Tamil Nadu CM takes the right,and bold,call. Centre should help make Koodankulam a success

Tamil Nadu CM takes the right,and bold,call. Centre should help make Koodankulam a success

The impasse over the Koodankulam nuclear power plant was a political issue to begin with. It was the Centre’s political failure that prompted Tamil Nadu Chief Minister J. Jayalalithaa to write to the prime minister last September,asking for a suspension of work till the concerns of local residents were addressed. A lot of water had flown under the bridge since — as the first of the twin Russian-built 1,000 MW reactors sat dangerously idle with minimal operations,long after its hot run had been completed in August and it had missed its year-end deadline for going critical — until the Tamil Nadu government’s decision to make the plant operational on Monday.
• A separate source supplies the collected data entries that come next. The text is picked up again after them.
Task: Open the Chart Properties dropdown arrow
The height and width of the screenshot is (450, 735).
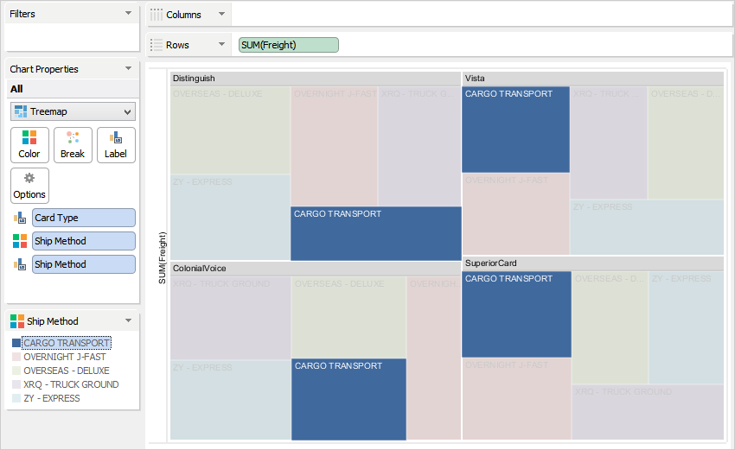Action: [128, 68]
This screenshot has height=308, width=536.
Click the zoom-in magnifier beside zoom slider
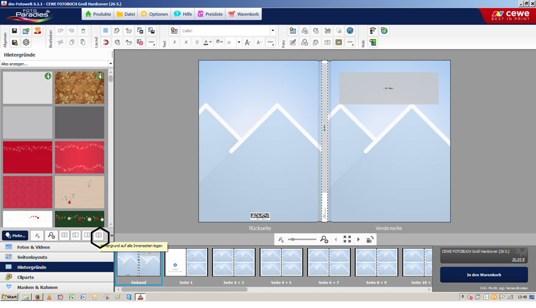coord(324,239)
What the chief minister had flagged in September was the Centre and the atomic authorities’ failure to communicate,their neglect of the public information angle.

Notwithstanding the anti-nuclear protests and the People’s Movement Against Nuclear Energy,or the prime minister’s flagging of NGOs associated with the Church,the Nuclear Power Corporation of India Ltd (NPCIL) admitted earlier this month that it had indeed failed to address the fears of the locals and had in fact taken them for “granted”. As it happens,Jayalalithaa’s green signal is accompanied by a Rs 500-crore developmental package for the area. The CM should be congratulated for her courage,but the task of conducting thorough information and confidence-building campaigns is far from over.
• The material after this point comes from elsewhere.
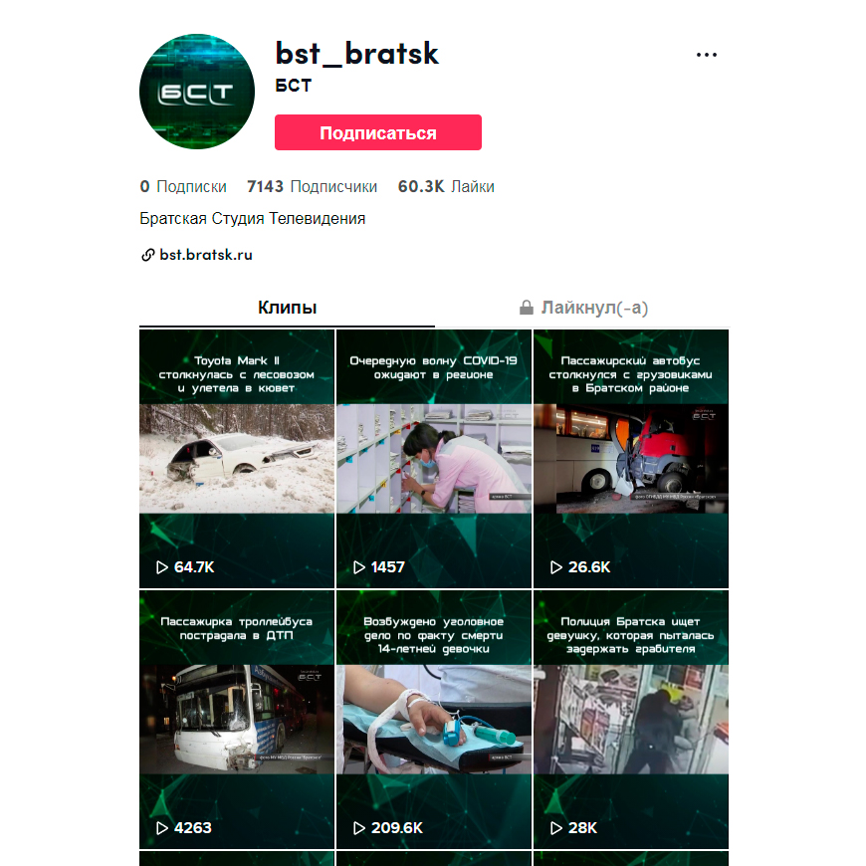The image size is (866, 866).
Task: Open the COVID-19 wave clip thumbnail
Action: tap(434, 459)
Tamil Nadu,meanwhile,has been reeling under power shortfalls,with its deficit reaching almost 3,000 MW,to meet which the state government had asked for 1,000 MW from the Central pool. Tamil Nadu is now likely to get the full capacity from the first reactor — 500 MW,and an advance of 500 MW from the second reactor supposed to be commissioned soon. Be that as it may,Jayalalithaa has taken a brave political call underlining — and this is a lesson to the UPA — that an effective CM’s politics is linked to her state’s interests which don’t necessarily have to be framed in terms of conflict with the party or the government at the Centre. It’s now up to the UPA to help Tamil Nadu — and atomic authorities — remove the rest of the hurdles from the plant’s path,which can in turn rescue India’s nuclear future from the hopelessness it plunged into at Jaitapur and Koodankulam.